Given problem:
Rewrite the records below, replacing every "How do I perform" with "How can I do" and leaving everything else unchanged.

BEGIN Material for this exercise

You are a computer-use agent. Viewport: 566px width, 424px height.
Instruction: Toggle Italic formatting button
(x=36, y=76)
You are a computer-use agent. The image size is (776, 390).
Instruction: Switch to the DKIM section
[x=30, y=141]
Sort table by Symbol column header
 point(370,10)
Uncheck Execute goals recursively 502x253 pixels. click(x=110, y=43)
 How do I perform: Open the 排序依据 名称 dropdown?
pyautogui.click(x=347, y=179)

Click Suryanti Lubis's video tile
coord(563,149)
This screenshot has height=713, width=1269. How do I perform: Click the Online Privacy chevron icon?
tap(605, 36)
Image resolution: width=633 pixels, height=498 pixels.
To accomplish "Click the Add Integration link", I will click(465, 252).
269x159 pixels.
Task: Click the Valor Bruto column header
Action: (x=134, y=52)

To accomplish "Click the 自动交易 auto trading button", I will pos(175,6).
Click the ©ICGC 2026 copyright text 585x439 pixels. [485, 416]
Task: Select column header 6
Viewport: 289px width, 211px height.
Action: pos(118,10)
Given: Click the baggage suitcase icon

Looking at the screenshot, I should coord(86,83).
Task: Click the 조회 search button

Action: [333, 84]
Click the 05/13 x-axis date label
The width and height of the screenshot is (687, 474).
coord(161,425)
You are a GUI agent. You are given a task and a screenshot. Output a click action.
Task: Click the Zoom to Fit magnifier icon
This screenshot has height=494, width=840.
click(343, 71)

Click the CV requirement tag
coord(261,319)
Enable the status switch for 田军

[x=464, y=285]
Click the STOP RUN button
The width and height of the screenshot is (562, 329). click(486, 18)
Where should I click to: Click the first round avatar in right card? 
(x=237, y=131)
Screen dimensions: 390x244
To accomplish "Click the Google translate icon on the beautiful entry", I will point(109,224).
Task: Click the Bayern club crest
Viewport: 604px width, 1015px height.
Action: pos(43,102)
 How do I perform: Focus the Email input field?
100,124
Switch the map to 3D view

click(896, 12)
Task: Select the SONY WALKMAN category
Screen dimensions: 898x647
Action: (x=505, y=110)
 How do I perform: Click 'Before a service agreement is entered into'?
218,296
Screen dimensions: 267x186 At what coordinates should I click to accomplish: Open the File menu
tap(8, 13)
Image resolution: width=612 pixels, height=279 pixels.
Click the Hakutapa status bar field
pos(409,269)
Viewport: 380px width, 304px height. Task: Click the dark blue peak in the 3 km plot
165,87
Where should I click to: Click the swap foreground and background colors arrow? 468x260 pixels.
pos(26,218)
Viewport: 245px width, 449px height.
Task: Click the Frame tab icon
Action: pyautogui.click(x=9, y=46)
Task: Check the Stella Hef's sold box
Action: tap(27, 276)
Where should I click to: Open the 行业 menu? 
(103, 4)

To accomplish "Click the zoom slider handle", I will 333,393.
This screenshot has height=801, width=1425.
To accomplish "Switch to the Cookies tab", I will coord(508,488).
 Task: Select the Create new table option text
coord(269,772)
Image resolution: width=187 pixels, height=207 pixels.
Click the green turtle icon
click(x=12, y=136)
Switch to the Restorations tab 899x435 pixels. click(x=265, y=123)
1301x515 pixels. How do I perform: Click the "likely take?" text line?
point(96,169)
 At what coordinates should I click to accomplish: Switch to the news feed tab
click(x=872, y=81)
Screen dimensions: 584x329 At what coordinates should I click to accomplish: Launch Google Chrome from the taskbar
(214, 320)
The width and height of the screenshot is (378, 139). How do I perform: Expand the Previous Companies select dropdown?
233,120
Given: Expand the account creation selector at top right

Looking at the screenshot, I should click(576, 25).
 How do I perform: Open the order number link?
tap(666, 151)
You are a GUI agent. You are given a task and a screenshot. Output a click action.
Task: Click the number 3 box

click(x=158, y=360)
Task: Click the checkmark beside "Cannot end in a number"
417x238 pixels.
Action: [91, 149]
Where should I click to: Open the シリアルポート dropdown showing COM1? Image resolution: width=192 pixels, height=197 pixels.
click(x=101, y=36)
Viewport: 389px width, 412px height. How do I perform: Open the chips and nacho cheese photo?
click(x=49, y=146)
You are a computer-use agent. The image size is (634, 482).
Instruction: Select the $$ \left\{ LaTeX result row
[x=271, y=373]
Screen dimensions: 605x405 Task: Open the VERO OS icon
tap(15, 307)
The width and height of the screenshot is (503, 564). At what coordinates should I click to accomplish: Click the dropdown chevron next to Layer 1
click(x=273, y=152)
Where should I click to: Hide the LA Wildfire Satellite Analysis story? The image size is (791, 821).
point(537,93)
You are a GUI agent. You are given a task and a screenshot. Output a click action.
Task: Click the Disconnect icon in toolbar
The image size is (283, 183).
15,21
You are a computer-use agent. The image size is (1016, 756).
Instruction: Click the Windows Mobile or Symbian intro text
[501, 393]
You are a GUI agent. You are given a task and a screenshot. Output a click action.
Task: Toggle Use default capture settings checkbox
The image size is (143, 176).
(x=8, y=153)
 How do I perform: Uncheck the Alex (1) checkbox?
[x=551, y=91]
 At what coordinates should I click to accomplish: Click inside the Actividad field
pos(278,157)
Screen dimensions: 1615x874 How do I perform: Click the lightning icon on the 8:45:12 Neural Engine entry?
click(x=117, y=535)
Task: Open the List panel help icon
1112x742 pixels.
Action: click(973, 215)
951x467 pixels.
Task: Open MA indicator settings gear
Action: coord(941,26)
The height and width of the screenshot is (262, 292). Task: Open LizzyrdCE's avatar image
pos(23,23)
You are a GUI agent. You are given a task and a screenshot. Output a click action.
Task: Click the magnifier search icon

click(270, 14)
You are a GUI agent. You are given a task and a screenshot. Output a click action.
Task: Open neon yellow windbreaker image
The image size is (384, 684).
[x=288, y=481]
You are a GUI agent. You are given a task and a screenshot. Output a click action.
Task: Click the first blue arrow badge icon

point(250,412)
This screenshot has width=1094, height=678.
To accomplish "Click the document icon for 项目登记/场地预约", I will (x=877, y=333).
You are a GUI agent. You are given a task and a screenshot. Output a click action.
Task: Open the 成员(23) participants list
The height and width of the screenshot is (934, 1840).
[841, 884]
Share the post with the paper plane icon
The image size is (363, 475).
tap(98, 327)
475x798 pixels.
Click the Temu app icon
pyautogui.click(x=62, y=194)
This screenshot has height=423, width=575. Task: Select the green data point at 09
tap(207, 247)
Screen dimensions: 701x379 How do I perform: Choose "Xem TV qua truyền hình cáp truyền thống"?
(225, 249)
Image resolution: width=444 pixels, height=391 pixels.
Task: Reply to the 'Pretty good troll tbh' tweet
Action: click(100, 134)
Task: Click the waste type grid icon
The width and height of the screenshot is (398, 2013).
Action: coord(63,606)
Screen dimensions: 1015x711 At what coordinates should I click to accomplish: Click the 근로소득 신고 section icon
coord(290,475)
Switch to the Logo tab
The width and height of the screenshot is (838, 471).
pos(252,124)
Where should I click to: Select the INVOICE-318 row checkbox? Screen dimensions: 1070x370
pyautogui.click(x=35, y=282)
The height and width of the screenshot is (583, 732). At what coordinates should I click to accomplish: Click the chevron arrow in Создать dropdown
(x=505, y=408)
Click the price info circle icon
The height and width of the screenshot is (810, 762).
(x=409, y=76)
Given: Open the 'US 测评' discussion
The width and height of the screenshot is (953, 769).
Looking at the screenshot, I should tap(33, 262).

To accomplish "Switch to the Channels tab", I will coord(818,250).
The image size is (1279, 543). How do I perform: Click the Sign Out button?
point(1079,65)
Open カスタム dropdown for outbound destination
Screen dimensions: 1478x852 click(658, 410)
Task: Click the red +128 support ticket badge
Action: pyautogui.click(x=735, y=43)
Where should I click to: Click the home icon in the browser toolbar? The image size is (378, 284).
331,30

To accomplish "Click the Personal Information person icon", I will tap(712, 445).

END Material for this exercise

Exercise output:
You are a computer-use agent. Viewport: 566px width, 424px height.
Instruction: Toggle Italic formatting button
(x=36, y=76)
You are a computer-use agent. The image size is (776, 390).
Instruction: Switch to the DKIM section
[x=30, y=141]
Sort table by Symbol column header
 point(370,10)
Uncheck Execute goals recursively 502x253 pixels. click(x=110, y=43)
 How can I do: Open the 排序依据 名称 dropdown?
pyautogui.click(x=347, y=179)

Click Suryanti Lubis's video tile
coord(563,149)
This screenshot has height=713, width=1269. How can I do: Click the Online Privacy chevron icon?
tap(605, 36)
Image resolution: width=633 pixels, height=498 pixels.
To accomplish "Click the Add Integration link", I will click(465, 252).
269x159 pixels.
Task: Click the Valor Bruto column header
Action: (x=134, y=52)

To accomplish "Click the 自动交易 auto trading button", I will pos(175,6).
Click the ©ICGC 2026 copyright text 585x439 pixels. [485, 416]
Task: Select column header 6
Viewport: 289px width, 211px height.
Action: pos(118,10)
Given: Click the baggage suitcase icon

Looking at the screenshot, I should coord(86,83).
Task: Click the 조회 search button

Action: [333, 84]
Click the 05/13 x-axis date label
The width and height of the screenshot is (687, 474).
coord(161,425)
You are a GUI agent. You are given a task and a screenshot. Output a click action.
Task: Click the Zoom to Fit magnifier icon
This screenshot has height=494, width=840.
click(343, 71)

Click the CV requirement tag
coord(261,319)
Enable the status switch for 田军

[x=464, y=285]
Click the STOP RUN button
The width and height of the screenshot is (562, 329). click(486, 18)
Where should I click to: Click the first round avatar in right card? 
(x=237, y=131)
Screen dimensions: 390x244
To accomplish "Click the Google translate icon on the beautiful entry", I will point(109,224).
Task: Click the Bayern club crest
Viewport: 604px width, 1015px height.
Action: pos(43,102)
 How can I do: Focus the Email input field?
100,124
Switch the map to 3D view

click(896, 12)
Task: Select the SONY WALKMAN category
Screen dimensions: 898x647
Action: (x=505, y=110)
 How can I do: Click 'Before a service agreement is entered into'?
218,296
Screen dimensions: 267x186 At what coordinates should I click to accomplish: Open the File menu
tap(8, 13)
Image resolution: width=612 pixels, height=279 pixels.
Click the Hakutapa status bar field
pos(409,269)
Viewport: 380px width, 304px height. Task: Click the dark blue peak in the 3 km plot
165,87
Where should I click to: Click the swap foreground and background colors arrow? 468x260 pixels.
pos(26,218)
Viewport: 245px width, 449px height.
Task: Click the Frame tab icon
Action: pyautogui.click(x=9, y=46)
Task: Check the Stella Hef's sold box
Action: tap(27, 276)
Where should I click to: Open the 行业 menu? 
(103, 4)

To accomplish "Click the zoom slider handle", I will 333,393.
This screenshot has height=801, width=1425.
To accomplish "Switch to the Cookies tab", I will coord(508,488).
 Task: Select the Create new table option text
coord(269,772)
Image resolution: width=187 pixels, height=207 pixels.
Click the green turtle icon
click(x=12, y=136)
Switch to the Restorations tab 899x435 pixels. click(x=265, y=123)
1301x515 pixels. How can I do: Click the "likely take?" text line?
point(96,169)
 At what coordinates should I click to accomplish: Switch to the news feed tab
click(x=872, y=81)
Screen dimensions: 584x329 At what coordinates should I click to accomplish: Launch Google Chrome from the taskbar
(214, 320)
The width and height of the screenshot is (378, 139). How can I do: Expand the Previous Companies select dropdown?
233,120
Given: Expand the account creation selector at top right

Looking at the screenshot, I should click(576, 25).
 How can I do: Open the order number link?
tap(666, 151)
You are a GUI agent. You are given a task and a screenshot. Output a click action.
Task: Click the number 3 box

click(x=158, y=360)
Task: Click the checkmark beside "Cannot end in a number"
417x238 pixels.
Action: [91, 149]
Where should I click to: Open the シリアルポート dropdown showing COM1? Image resolution: width=192 pixels, height=197 pixels.
click(x=101, y=36)
Viewport: 389px width, 412px height. How can I do: Open the chips and nacho cheese photo?
click(x=49, y=146)
You are a computer-use agent. The image size is (634, 482).
Instruction: Select the $$ \left\{ LaTeX result row
[x=271, y=373]
Screen dimensions: 605x405 Task: Open the VERO OS icon
tap(15, 307)
The width and height of the screenshot is (503, 564). At what coordinates should I click to accomplish: Click the dropdown chevron next to Layer 1
click(x=273, y=152)
Where should I click to: Hide the LA Wildfire Satellite Analysis story? The image size is (791, 821).
point(537,93)
You are a GUI agent. You are given a task and a screenshot. Output a click action.
Task: Click the Disconnect icon in toolbar
The image size is (283, 183).
15,21
You are a computer-use agent. The image size is (1016, 756).
Instruction: Click the Windows Mobile or Symbian intro text
[501, 393]
You are a GUI agent. You are given a task and a screenshot. Output a click action.
Task: Toggle Use default capture settings checkbox
The image size is (143, 176).
(x=8, y=153)
 How can I do: Uncheck the Alex (1) checkbox?
[x=551, y=91]
 At what coordinates should I click to accomplish: Click inside the Actividad field
pos(278,157)
Screen dimensions: 1615x874 How can I do: Click the lightning icon on the 8:45:12 Neural Engine entry?
click(x=117, y=535)
Task: Open the List panel help icon
1112x742 pixels.
Action: click(973, 215)
951x467 pixels.
Task: Open MA indicator settings gear
Action: coord(941,26)
The height and width of the screenshot is (262, 292). Task: Open LizzyrdCE's avatar image
pos(23,23)
You are a GUI agent. You are given a task and a screenshot. Output a click action.
Task: Click the magnifier search icon

click(270, 14)
You are a GUI agent. You are given a task and a screenshot. Output a click action.
Task: Open neon yellow windbreaker image
The image size is (384, 684).
[x=288, y=481]
You are a GUI agent. You are given a task and a screenshot. Output a click action.
Task: Click the first blue arrow badge icon

point(250,412)
This screenshot has width=1094, height=678.
To accomplish "Click the document icon for 项目登记/场地预约", I will (x=877, y=333).
You are a GUI agent. You are given a task and a screenshot. Output a click action.
Task: Open the 成员(23) participants list
The height and width of the screenshot is (934, 1840).
[841, 884]
Share the post with the paper plane icon
The image size is (363, 475).
tap(98, 327)
475x798 pixels.
Click the Temu app icon
pyautogui.click(x=62, y=194)
This screenshot has height=423, width=575. Task: Select the green data point at 09
tap(207, 247)
Screen dimensions: 701x379 How can I do: Choose "Xem TV qua truyền hình cáp truyền thống"?
(225, 249)
Image resolution: width=444 pixels, height=391 pixels.
Task: Reply to the 'Pretty good troll tbh' tweet
Action: click(100, 134)
Task: Click the waste type grid icon
The width and height of the screenshot is (398, 2013).
Action: coord(63,606)
Screen dimensions: 1015x711 At what coordinates should I click to accomplish: Click the 근로소득 신고 section icon
coord(290,475)
Switch to the Logo tab
The width and height of the screenshot is (838, 471).
pos(252,124)
Where should I click to: Select the INVOICE-318 row checkbox? Screen dimensions: 1070x370
pyautogui.click(x=35, y=282)
The height and width of the screenshot is (583, 732). At what coordinates should I click to accomplish: Click the chevron arrow in Создать dropdown
(x=505, y=408)
Click the price info circle icon
The height and width of the screenshot is (810, 762).
(x=409, y=76)
Given: Open the 'US 测评' discussion
The width and height of the screenshot is (953, 769).
Looking at the screenshot, I should tap(33, 262).

To accomplish "Switch to the Channels tab", I will coord(818,250).
The image size is (1279, 543). How can I do: Click the Sign Out button?
point(1079,65)
Open カスタム dropdown for outbound destination
Screen dimensions: 1478x852 click(658, 410)
Task: Click the red +128 support ticket badge
Action: pyautogui.click(x=735, y=43)
Where should I click to: Click the home icon in the browser toolbar? The image size is (378, 284).
331,30

To accomplish "Click the Personal Information person icon", I will tap(712, 445).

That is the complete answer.